Le 2014-07-04 17:41, Isaac Bennetch a écrit :
On 7/2/14, 9:05 AM, Marc Delisle wrote:
Le 2014-07-02 08:50, Isaac Bennetch a écrit :
On 7/2/14, 8:31 AM, Marc Delisle wrote:
Le 2014-07-01 09:26, Chirayu Chiripal a écrit :
On Tue, Jul 1, 2014 at 6:43 PM, Marc Delisle <marc@infomarc.info mailto:marc@infomarc.info> wrote:
Le 2014-07-01 08:43, Chirayu Chiripal a écrit :
...
Well, to separate the input & output transformations I would be moving current transformation plugins into a new output sub-directory (as mentioned in my blog), which would also break the backward compatibility. Also as 2 new columns are being added to pma__column_info which would also require users to upgrade their tables for transformations to work. So, I think its time to remove that backward compatibilty hack.
Fine with me, but please confirm with your mentor.
It's fine with me as well. I wonder if we might easily provide a way to automatically update (for instance detect the missing columns and prompt the user to automatically upgrade to the new structure, or detect the .inc.php in pma__column_info and automatically replace the data in the column with .class.php), but I'm not immediately sure whether such check is really necessary. Such checks shouldn't require much overhead to test, but add complexity.

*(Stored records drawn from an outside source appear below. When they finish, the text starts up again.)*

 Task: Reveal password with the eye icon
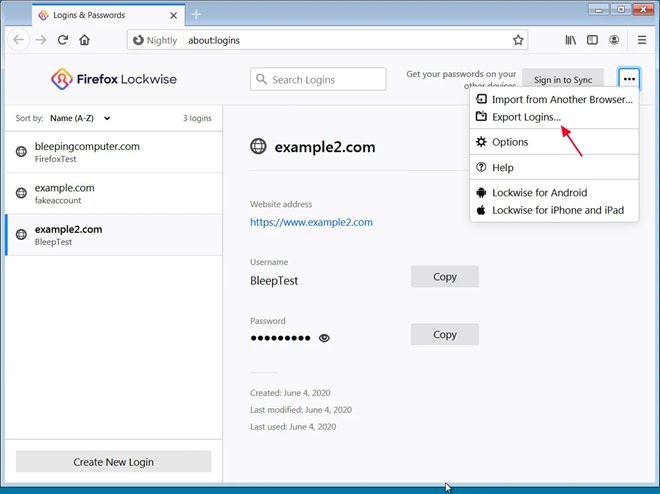324,338
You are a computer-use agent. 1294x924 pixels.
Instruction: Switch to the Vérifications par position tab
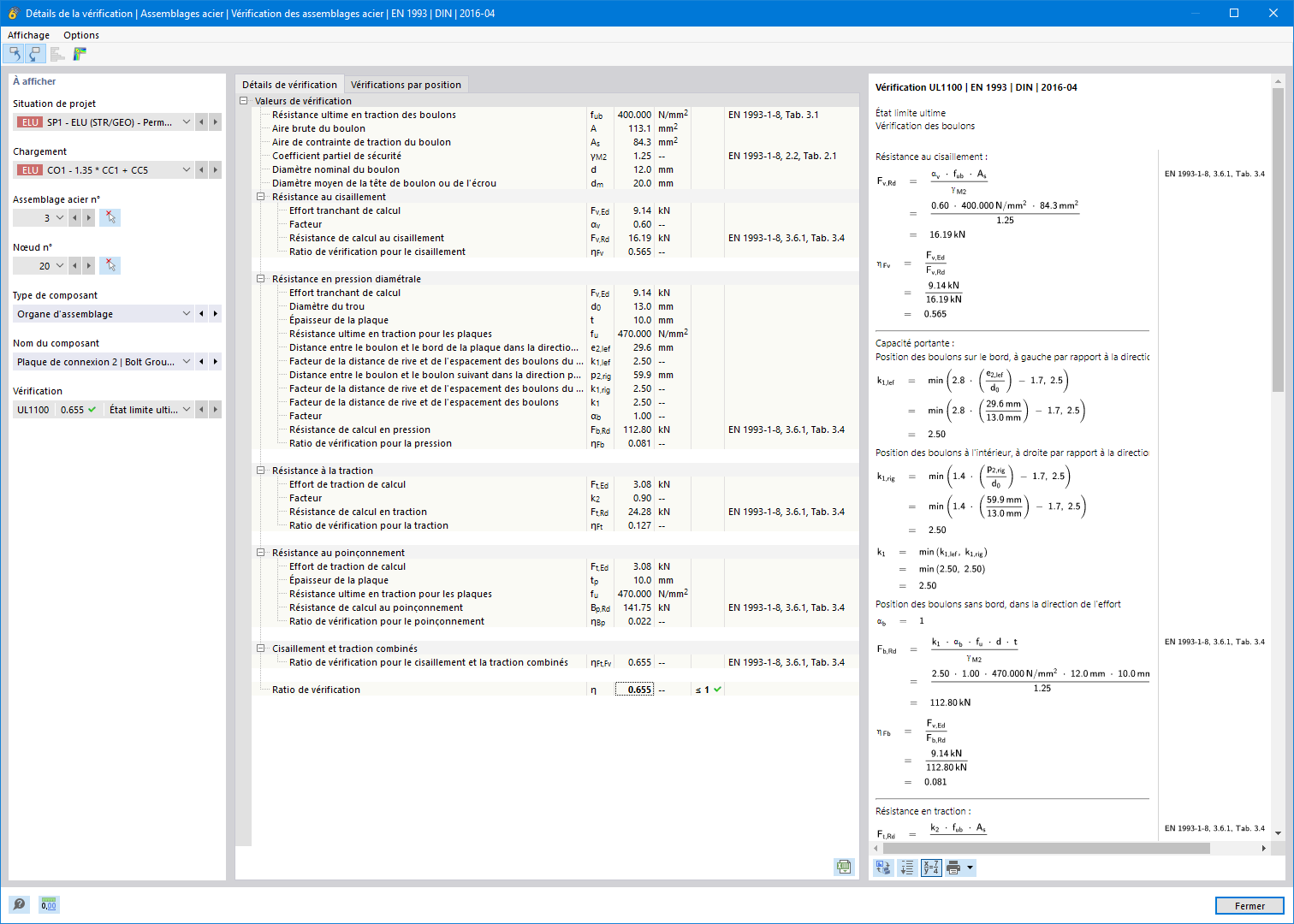tap(406, 85)
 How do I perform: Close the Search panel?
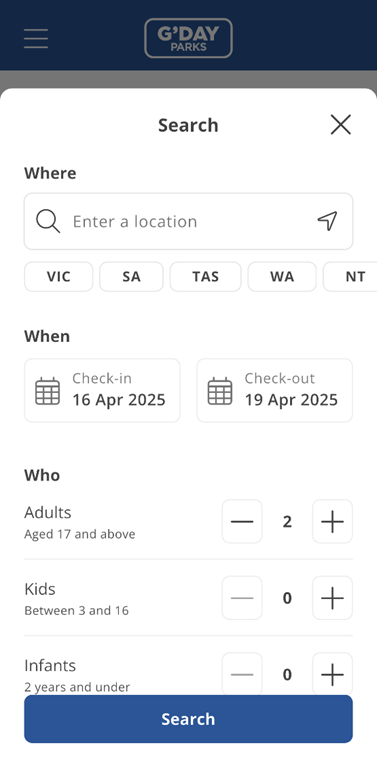tap(341, 125)
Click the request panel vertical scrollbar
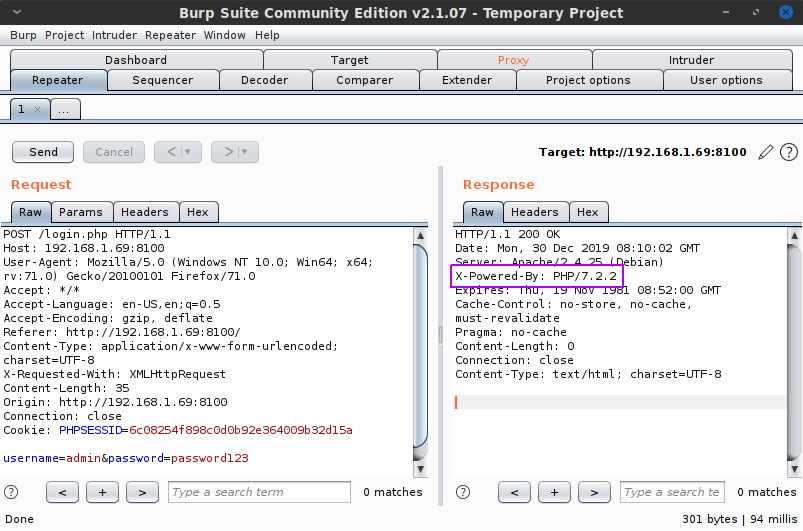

Ideally, we could force the user to run once a script (such as upgrade.php) when first installing/upgrading, but I haven't yet thought of a good way to run it on first install and never again (mainly since we can't depend on being able to write to the phpMyAdmin Configuration Storage or file system in every installation).
Any thoughts about this from the rest of the team?
I had a look at we did for another similar case.
In libraries/relation.lib.php, PMA_getRelationsParamDiagnostic(), we do some verifications, then display this if needed: "Please see the documentation on how to update your column_comments table."
Have a look in doc/config.rst, searching for "to update your PRE-2.5.0", to see the explanation for updating
This is not bad, but -- remember that I haven't actually tried to code what I'm about to describe so I could be wrong -- it seems it wouldn't be much more work from this to actually update the table structure for the user. If in PMA_getRelationsParamDiagnostic() we can detect when the table structure is outdated and display a message, can't we just as easily run the query to update the table? We can't just automatically add a table (because the table has to be added to config.inc.php) or create the entire database (because we don't know the username and password the user wishes to use), but it seems the update could be done without needing to involve the user. Remember, many users don't like to read the documentation, so the more we can do without involving them, the better the user experience will be.
Now, whether people agree with me and whether it actually make sense to do that are two other matters, but hopefully at least my statement makes some sense.
Regards, ~isaac
Indeed it makes sense to update the table structure for the users.